# Document
(begin)

Digital Molecular Design
Computer-Driven Modeling Accelerates the Development of Sustainable Materials
A violently quaking earth destroyed 17,000 houses, the falling candles initiated fires throughout the city, a tsunami devastated any remaining survivors on the beach and, finally, the subsequent looting completed the apocalyptic scenario in Lisbon on 1. November 1755.
The consternation throughout Europe in the aftermath of this disaster was enormous; Voltaire published his Poème sur le désastre de Lisbonne, in which he breaks with the optimism of an intrinsically wise world. That change in perception of the world turned out to accelerate the flywheel of modern thinking – the European Enlightenment – which became a principle of modern science.
A key benefit in this process of scientification of human society – of the data-driven anticipation of what’s to come – is that it helps us in the prevention of disasters by anticipating solutions. Traditionally, this innovative process of modern science has been based solely, or to an overwhelming degree, on experimental, empirical data. However, with the ongoing exponential speedup and scalability of supercomputers, we are now capable of producing simulated in-silico data at an accuracy matching experimental methods, but at unprecedented scale. We are facing an unsustainable future, but we have the power of modern science and especially the power of computer simulation to change the course.
New Materials for the "Green Deal”
With the goal to build a more sustainable and circular economy, the European Union signed the “Green Deal”. While potentially revolutionary in its impact, the Green Deal presents a disruption to the entire chemical process chain and its associated industries. Chemicals which have been used for decades can no longer be employed and manufacturers are challenged to find sustainable replacements. We need new materials, and we need them fast. Fortunately, the continual march of scientific progress promises faster answers than in the past.
Computer-driven molecular design, with its ability to generate massive quantities of simulated data, facilitates entry into new frontiers of chemical discovery for novel materials. It brings the promise of speed, accuracy and allows us to scan through large molecular space to triage down and experimentally test only the most promising molecules.
The potential methodologies for computer-driven molecular design are varied, with algorithms that have been under persistent scientific development for decades. The approaches can be broken down into two categories:
1. Knowledge-based machine learning, what for better or worse is now often referred to as AI. This has received a lot of attention recently because of its ability to beat humans at chess and Go, recognize faces in photos almost as well as humans, and drive cars almost as well as humans – so the obvious question is: how good is it at designing novel molecules?
2. Rigorous, first principles physics-based models that accurately describe the true physics underlying the molecular properties. This requires major advances in the underlying science of molecular interactions and also major advances in compute power.

(end)

# What to work on
1. In the article on computer-driven molecular design, how many houses did the Lisbon earthquake of 1 November 1755 destroy?
2. Please extend the article on computer-driven molecular design, picking up right after its final sentence.

# Records
(begin)

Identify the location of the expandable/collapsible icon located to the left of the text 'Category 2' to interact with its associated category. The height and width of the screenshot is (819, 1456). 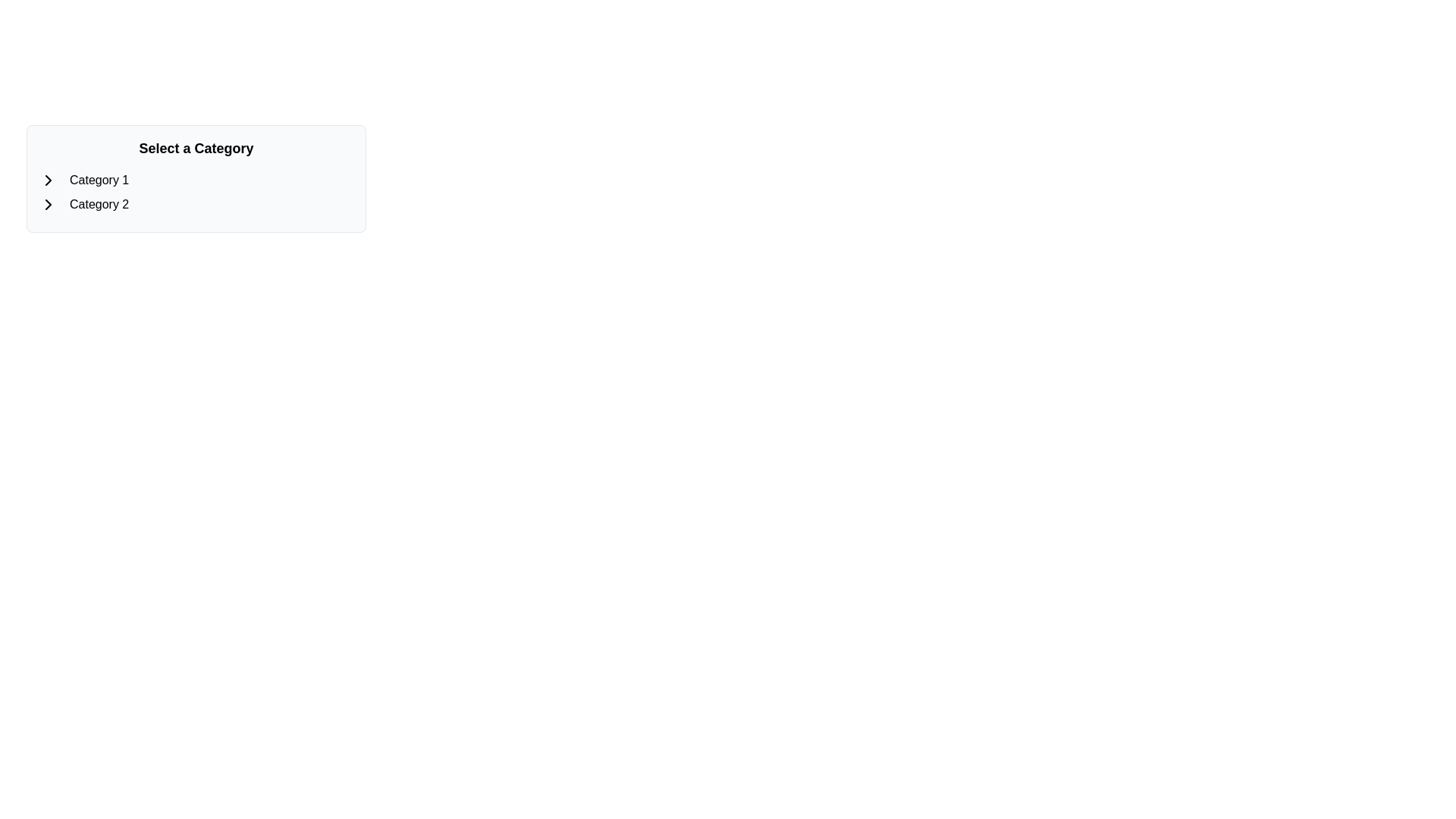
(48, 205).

(end)
(begin)

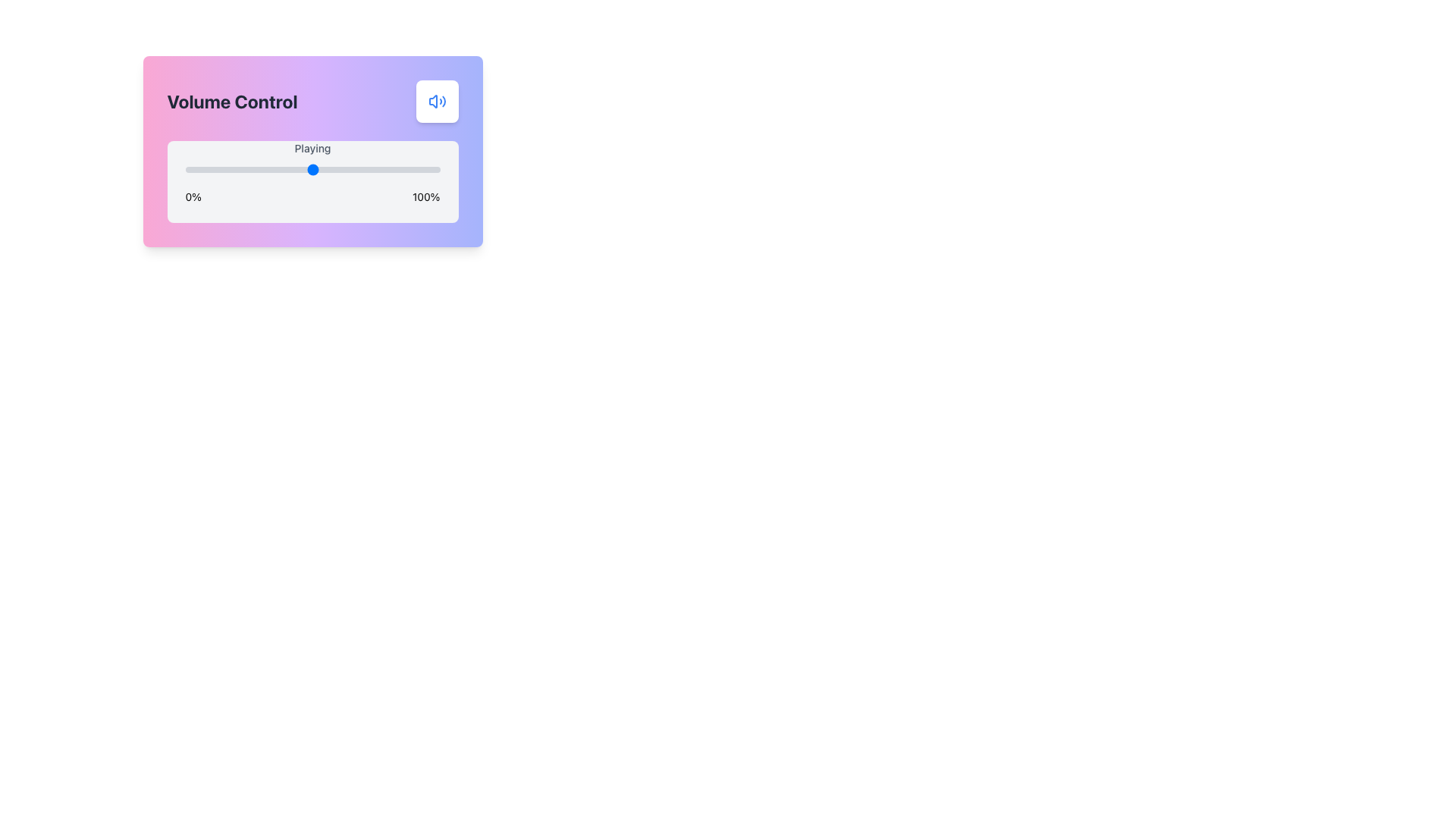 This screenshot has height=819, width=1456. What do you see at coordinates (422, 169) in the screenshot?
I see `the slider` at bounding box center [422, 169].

(end)

# In response
1. 17,000 houses.

2.
If we aim for a design process that both covers large chemical space and offers precision at the experimental level, then the interplay between machine learning and physics is key. From a compute time perspective, it is faster to enumerate and ideate billions of molecules and filter them down with either knowledge-based algorithms or simple physics-based methods. The surviving molecules in that filter process will then be calculated with the most accurate physics-based methods to obtain results at experimental accuracy. The best compounds can then be taken again as base for generating molecular derivatives and the cycle can be repeated until a set of compounds with the desired molecular properties are calculated.
Not only the interplay between the various computational methods is key, also the interplay between experimental and in-silico data. Being able to interpret both data types in aggregate as well as being able to generate in-silico data based on known experimental data is indispensable. Also, the interpretation of experimental data with simulation methods leads to a new kind of uncertainty principle where interpretation of experimental and in-silico data cannot be disentangled any longer. Lab automation and contextualizing large datasets, both experimental and in-silico, go hand-in-hand. However, the principles of human decision-making in modern sciences stay still the same, just the nature of the underlying data has changed.
Green Chemistry with Molecular Design
A few examples for computer-driven molecular design of materials demonstrate the power of the approach to push society into new frontiers of green chemistry:
At the International Elastomer Conference in Pittsburgh, Schrödinger’s scientist Atif Afzal presented a collaboration with Evonik on “Using Molecular Simulation to Assess the Impact of Additives and Macrocyclic Structures on Vestenamer”. Evonik is taking a lead role on circular economy. One of their products here is Vestenamer, which can be used as a process additive for rubber recycling. Europe generates 3.6 million metric tons of scrap tires annually. To recycle these huge amounts of used tires, products like Vestenamer are needed.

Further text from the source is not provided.